[[ Dataset entries, beginning ]]

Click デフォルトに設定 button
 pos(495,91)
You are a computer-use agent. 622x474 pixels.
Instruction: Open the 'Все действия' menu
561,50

[[ Dataset entries, end ]]

**Exercise prompt:** When you write the entries out again, keep every word and mark exactly as it is.

**Answer below:**
Click デフォルトに設定 button
 pos(495,91)
You are a computer-use agent. 622x474 pixels.
Instruction: Open the 'Все действия' menu
561,50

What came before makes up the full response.